When I moved to Boston I switched from the El to the T, but the train-writing worked the same.   I rarely ride the subway anymore, but sometimes when I’m feeling dull, I buy a Charlie ticket on the Red Line, made a desk of my knees and backpack, and write until I’m out of juice, then get out at whatever stop is closest and explore.      

The pandemic put a stop to train-writing for a while.   I feel that itch for a change, so bored with moving from my study to the dining room to the sun room.   I have two windows open on this computer.  One is Scrivener, where I’m writing the draft for this blog, and the other is a Youtube video:  Driver’s Eye View of the Royal Gorge Route Railroad, which follows the Arkansas River for an hour and a half.     I’ve maneuvered things so that it looks a bit as it would if I was sitting by a window.  There’s engine noise, and the images passing by create a tiny sense of motion.   I saw a flash of color a bit ago—some people were paddling bright-blue rafts—and then I wrote a bit, and now I see the river’s all frothy.  I remember a day I spent at age 16, white-water rafting on the Youghiogheny River in Pennsylvania with a church group with a couple of pro guides on each raft.   Knees clenched onto the seat, water spraying everywhere, and how loud the rapids were, six foot drops scarier than a 60-foot roller coaster.  Somebody on the boat behind us fell out and broke his leg.   I think there might be a story nugget there..

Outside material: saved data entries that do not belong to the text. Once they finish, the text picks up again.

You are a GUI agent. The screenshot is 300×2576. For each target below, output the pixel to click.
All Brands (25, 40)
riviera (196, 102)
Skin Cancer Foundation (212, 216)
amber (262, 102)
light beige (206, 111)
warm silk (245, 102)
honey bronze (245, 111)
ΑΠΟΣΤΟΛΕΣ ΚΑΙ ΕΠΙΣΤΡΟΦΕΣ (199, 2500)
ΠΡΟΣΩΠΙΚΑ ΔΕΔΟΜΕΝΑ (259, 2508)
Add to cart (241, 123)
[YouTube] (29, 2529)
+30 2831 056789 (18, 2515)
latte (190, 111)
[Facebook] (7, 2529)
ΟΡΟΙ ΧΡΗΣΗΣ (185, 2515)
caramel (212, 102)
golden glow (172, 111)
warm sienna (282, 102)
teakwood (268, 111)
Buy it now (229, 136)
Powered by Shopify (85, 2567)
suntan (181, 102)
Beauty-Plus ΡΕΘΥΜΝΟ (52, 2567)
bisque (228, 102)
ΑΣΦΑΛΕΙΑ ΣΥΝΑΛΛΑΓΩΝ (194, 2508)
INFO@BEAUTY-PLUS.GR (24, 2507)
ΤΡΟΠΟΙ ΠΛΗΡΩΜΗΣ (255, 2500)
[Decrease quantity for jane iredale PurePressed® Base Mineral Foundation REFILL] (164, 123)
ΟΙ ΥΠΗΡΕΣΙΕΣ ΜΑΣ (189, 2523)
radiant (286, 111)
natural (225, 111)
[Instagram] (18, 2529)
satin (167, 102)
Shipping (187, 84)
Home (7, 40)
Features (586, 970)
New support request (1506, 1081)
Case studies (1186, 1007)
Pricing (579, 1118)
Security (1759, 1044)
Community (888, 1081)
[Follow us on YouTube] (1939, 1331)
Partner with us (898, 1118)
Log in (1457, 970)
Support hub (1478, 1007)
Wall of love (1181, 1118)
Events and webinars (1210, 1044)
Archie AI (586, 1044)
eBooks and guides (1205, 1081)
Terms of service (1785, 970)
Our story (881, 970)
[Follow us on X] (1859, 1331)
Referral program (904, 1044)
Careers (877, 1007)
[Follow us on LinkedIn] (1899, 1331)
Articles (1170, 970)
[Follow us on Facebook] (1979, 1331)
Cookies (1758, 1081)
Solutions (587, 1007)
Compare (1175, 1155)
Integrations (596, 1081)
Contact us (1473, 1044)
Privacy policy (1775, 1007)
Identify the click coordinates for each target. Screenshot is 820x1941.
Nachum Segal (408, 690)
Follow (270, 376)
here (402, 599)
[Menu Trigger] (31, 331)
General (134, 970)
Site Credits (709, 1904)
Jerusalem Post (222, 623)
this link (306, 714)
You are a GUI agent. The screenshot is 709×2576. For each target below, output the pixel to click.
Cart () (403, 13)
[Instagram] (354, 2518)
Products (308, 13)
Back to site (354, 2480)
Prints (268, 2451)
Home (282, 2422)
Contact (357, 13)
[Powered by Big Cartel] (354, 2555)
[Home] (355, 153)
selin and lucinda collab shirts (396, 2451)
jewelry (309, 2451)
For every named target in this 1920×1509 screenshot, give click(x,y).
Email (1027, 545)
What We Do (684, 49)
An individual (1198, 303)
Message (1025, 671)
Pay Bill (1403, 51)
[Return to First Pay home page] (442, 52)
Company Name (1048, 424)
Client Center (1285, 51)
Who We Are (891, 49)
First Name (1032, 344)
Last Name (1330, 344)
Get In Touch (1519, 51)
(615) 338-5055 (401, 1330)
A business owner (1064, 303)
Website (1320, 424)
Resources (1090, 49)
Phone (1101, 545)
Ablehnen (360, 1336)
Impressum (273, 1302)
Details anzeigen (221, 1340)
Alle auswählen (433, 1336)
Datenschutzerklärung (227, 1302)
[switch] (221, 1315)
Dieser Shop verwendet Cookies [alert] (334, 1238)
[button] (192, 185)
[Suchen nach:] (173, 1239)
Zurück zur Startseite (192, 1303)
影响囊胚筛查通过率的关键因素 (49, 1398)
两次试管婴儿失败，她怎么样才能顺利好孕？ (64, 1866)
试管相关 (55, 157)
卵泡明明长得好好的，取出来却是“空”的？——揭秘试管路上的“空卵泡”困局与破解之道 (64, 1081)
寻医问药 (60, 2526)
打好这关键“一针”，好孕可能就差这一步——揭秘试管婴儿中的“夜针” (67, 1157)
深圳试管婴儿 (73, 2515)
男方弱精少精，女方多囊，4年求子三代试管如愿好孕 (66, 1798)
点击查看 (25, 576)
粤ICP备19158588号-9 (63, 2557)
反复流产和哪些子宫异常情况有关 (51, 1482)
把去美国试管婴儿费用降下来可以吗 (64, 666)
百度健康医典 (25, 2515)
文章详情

It’s nice to figure out that with a little help from the internet, I can make my own train.    

May need knife and fork

Write what you know. 

As a teenager, I discovered this maxim and realized also that I knew… not much.   I believed, though, that a) one could know everything, and b) a set of books fancy enough to use the “encyclopaedia” spelling must contain all the knowledge any writer could need.  Enter our set of Encyclopaedia Britannica, 15th edition, big, heavy books bound in brown and gold.  My parents had made a big investment in this set, financially and in shelf space.  The 28 volumes took up a couple of yards’ worth of the bricks and boards that lined my father’s study.  Alternating the short articles of the Micropaedia with the in-depth technical articles of the Macropaedia, I persisted through the letter A, but B proved beyond me.  I suspended the reading project and the idea of serious writing for years.   

Despite what should be a cautionary tale, I still seek out writing advice.  I can get derailed, though, by my tendency to mix up the literal and figurative…    

“Be voracious about collecting new words…”  — Jess Zafarris

I woke up empty-bellied, my word-hoard depleted.   I felt ravenous.   My toes recoiled from the chilly floorboards.  I squinted against the morning light and fumbled for my slippers.     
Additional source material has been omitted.